### What the task asks
No record may be omitted; give all of them again exactly.

------

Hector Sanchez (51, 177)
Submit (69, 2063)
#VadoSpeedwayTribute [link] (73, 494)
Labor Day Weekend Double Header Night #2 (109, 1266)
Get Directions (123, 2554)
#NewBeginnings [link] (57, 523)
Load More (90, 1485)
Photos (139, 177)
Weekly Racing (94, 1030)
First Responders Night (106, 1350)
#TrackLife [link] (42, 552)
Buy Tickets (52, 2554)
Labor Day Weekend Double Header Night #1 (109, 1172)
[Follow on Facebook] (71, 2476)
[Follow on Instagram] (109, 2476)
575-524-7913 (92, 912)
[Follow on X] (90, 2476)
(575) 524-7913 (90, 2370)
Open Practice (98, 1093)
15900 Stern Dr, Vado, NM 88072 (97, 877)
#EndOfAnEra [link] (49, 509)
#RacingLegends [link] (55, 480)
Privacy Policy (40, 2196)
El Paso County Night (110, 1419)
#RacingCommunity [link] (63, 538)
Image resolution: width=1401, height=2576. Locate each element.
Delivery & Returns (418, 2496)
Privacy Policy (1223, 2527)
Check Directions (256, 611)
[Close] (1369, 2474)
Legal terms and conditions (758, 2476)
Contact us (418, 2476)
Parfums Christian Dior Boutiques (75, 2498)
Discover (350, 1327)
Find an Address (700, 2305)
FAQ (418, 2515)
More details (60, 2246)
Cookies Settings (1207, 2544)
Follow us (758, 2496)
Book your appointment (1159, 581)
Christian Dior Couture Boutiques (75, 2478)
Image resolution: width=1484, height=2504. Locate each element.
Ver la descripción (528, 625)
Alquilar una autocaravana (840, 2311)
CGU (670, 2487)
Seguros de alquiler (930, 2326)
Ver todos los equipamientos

------

### Exercise solution
Hector Sanchez (51, 177)
Submit (69, 2063)
#VadoSpeedwayTribute [link] (73, 494)
Labor Day Weekend Double Header Night #2 (109, 1266)
Get Directions (123, 2554)
#NewBeginnings [link] (57, 523)
Load More (90, 1485)
Photos (139, 177)
Weekly Racing (94, 1030)
First Responders Night (106, 1350)
#TrackLife [link] (42, 552)
Buy Tickets (52, 2554)
Labor Day Weekend Double Header Night #1 (109, 1172)
[Follow on Facebook] (71, 2476)
[Follow on Instagram] (109, 2476)
575-524-7913 (92, 912)
[Follow on X] (90, 2476)
(575) 524-7913 (90, 2370)
Open Practice (98, 1093)
15900 Stern Dr, Vado, NM 88072 (97, 877)
#EndOfAnEra [link] (49, 509)
#RacingLegends [link] (55, 480)
Privacy Policy (40, 2196)
El Paso County Night (110, 1419)
#RacingCommunity [link] (63, 538)
Image resolution: width=1401, height=2576. Locate each element.
Delivery & Returns (418, 2496)
Privacy Policy (1223, 2527)
Check Directions (256, 611)
[Close] (1369, 2474)
Legal terms and conditions (758, 2476)
Contact us (418, 2476)
Parfums Christian Dior Boutiques (75, 2498)
Discover (350, 1327)
Find an Address (700, 2305)
FAQ (418, 2515)
More details (60, 2246)
Cookies Settings (1207, 2544)
Follow us (758, 2496)
Book your appointment (1159, 581)
Christian Dior Couture Boutiques (75, 2478)
Image resolution: width=1484, height=2504. Locate each element.
Ver la descripción (528, 625)
Alquilar una autocaravana (840, 2311)
CGU (670, 2487)
Seguros de alquiler (930, 2326)
Ver todos los equipamientos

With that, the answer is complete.